Fairness in machine learning is typically concerned with ideas like discrimination, disparate impact or treatment, or protected classes. This paper describes how the definitions being used in ML aren’t always compatible with definitions in the legal system.

Links: arXiv, blog post, Twitter thread; presented at the HCML workshop at NeurIPS 2019

Background and motivation

The machine learning community and legal system do not always agree on definitions of fairness. The ML fairness community will use legal terminology in imprecise or misleading ways. This is problematic for two reasons:

First, to demonstrate evidence of algorithmic unfairness, ML definitions must accurately map onto their legal counterparts to establish liability. … Second, to deploy bias correction methods in the real world, it is important that the methods themselves are not determined to be discriminatory from a legal perpsective.

ML models must be compatible with the law. This means more than avoiding discrimination. It means that the language and metrics, or lack thereof, to avoid discrimination must match between the ML domain and the legal one.

Examples of poorly mapped concepts

The authors described a few concepts that are imprecisely mapped between the ML fairness community and the legal definitions. This table is a summary of Section 2 in the paper.

Concept ML interpretation Legal interpretation
Discrimination Typically defined in terms of metrics, which can be “removed” Typically defined through “motive, evidenced intent of exclusion, and causality, rather than simply outcomes,” which is gauged in context
Protected classes Often conflated with “minority and marginalized groups” Symmetric with respect to race and gender
Affirmative action Treated as cases where we “explicitly take demographics into account” Allows the use of race as a holistic, not explicit, factor
Disparate treatment Whether a protected attribute is used in a decision process Asks whether actions were motivated by discriminatory intent
Disparate impact “when outcomes differ across subgroups” Only shown if the outcomes can’t be explained in a nondiscriminatory manner, or if there is no less discriminatory alternative

The discrimination example stood out to me. The authors cite Equality of Opportunity in Supervised Learning as an example of something you can’t do—“remove discrimination”—which I didn’t think about when reading that a few months ago.

It’s also worth noting that the legal community might adopt narrower views of court decisions than the ML fairness community. When cases are heavily motivated by the details (in an example about disparate treatment in promoting firefighters, “the fact that many firefighters spent significant time and money preparing for the test”), it may not be possible to draw broad conclusions about its applicability.

Lessons for ML fairness

Intersectionality (the idea that people’s identities interact, e.g., that Black women face challenges different than the union of challenges faced by Black people and by women) is typically not considered in ML fairness, where people are represented as vectors of their class attribiutes.

Procedural fairness in ML typically refers to the features that help a model make its decision.
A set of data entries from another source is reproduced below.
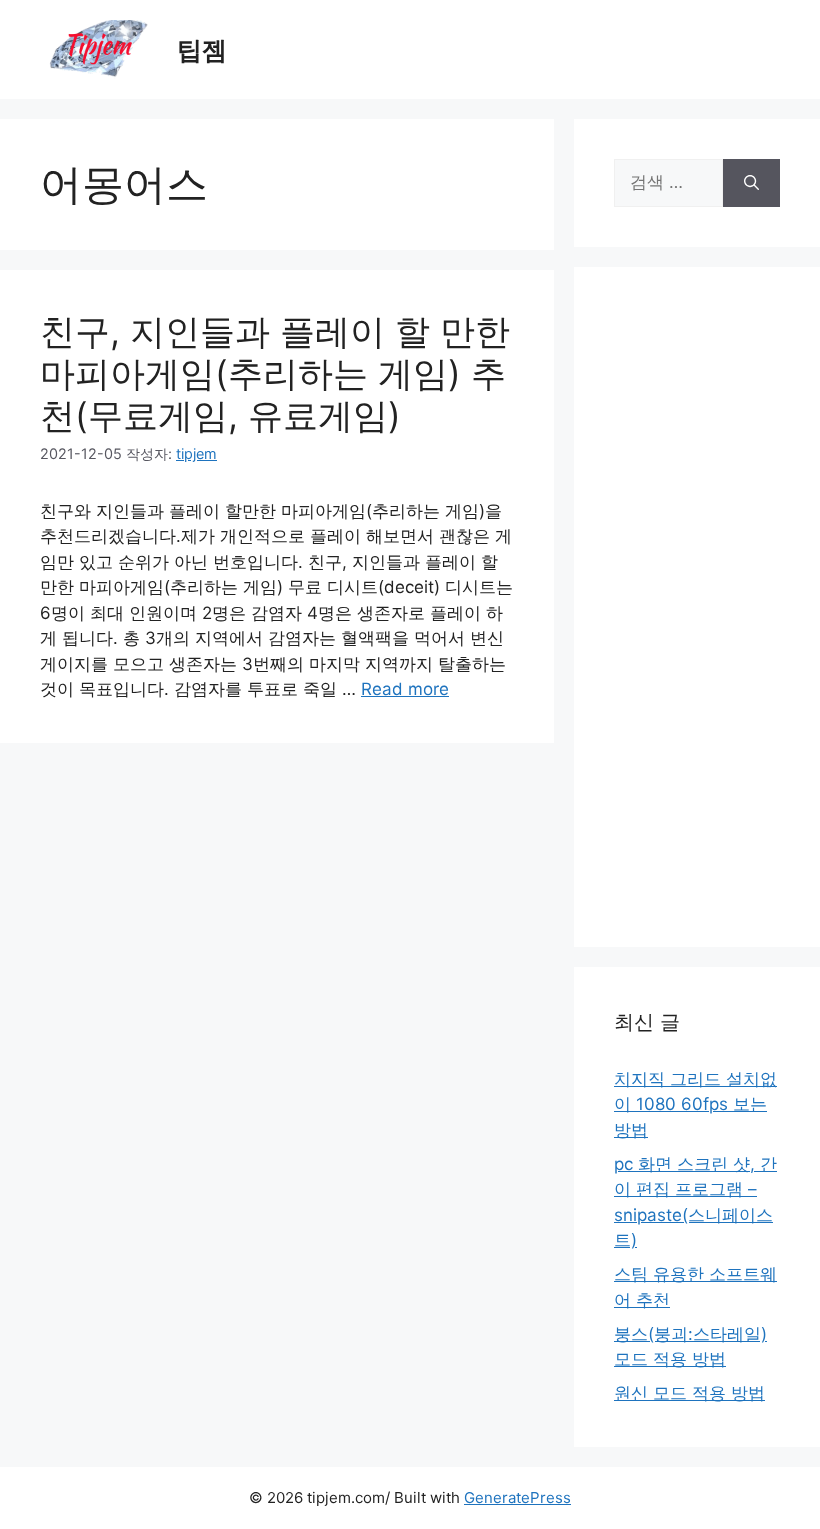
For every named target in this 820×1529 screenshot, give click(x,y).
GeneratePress (517, 1497)
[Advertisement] (697, 607)
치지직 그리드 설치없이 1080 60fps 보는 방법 (695, 1104)
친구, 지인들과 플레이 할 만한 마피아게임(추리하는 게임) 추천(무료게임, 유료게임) (275, 373)
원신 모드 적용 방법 (689, 1393)
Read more (405, 689)
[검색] (751, 183)
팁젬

Legally, it is a qualitative concept that “seeks to arrive at just outcomes through iterative processes and the close examination of the set of governance structures in place to guide individual human decision-making.” Far broader and fuzzier than anything seen in ML, where metrics rule all.

Lessons for law

On the other hand, measuring bias becomes empirically possible with algorithms. “Making a case for the use of protected variables to effectively measure discrimination, although an intuitive and proven conclusion from a mathematical perspective, is still much more difficult to make a case for in a legal sense.” The legal system could adapt to the emergent reality of algorithms here.

The law also typically requires narrower domains for anti-discrimination protections than the fairness community is accustomed to, and the ML community could feasibly inform what the future should look like:

Although ML research often discusses the fairness of ad targeting and recommendation algorithms, bias in these algorithms—although potentially immoral-is not generally illegal.

I’m thinking here about Twitter’s image cropping algorithm, which was found to favor images of white people over Black ones. It’s not illegal that it was biased in this way, and it’s hard to imagine that it should be. But were this to somehow cause someone harm, it would be hard to find legal recourse.

Finally, anti-discrimination laws are often motivated by causality, but algorithmic causality is murkier. “From a statistical perpsective, the presence or absence of protected class variables (or close proxies) in the algorithm does not indicate the presence or absense of a causal connection.” The ML community might need to intermediate between legal and statistical definitions of causality.

My thoughts

This is an interesting paper! I wonder how prescient it’ll end up seeming. It feels to me like relevant case law is either sparse or doesn’t yet exist; that we’re still awaiting court decisions to clarify on how discrimination in ML will end up being mapped onto our legal system.

The idea reminds me of construct validity in social computing—that whatever definitions of fairness we come up with have to be compatible with their legal counterparts. It makes sense; especially if ML uses a subtley different definition, that could just end up confusing courts.

A little over a year ago, I read Discrimination in the Age of Algorithms, which talked about how definitions of and regulations for discrimination will have to evolve over time. They too analyze issues of disparate impact and treatment, bias, and affirmative action to see how they might be reimagined in a future with more algorithmic decisions.

I’m looking forward to seeing how this issue evolves over time.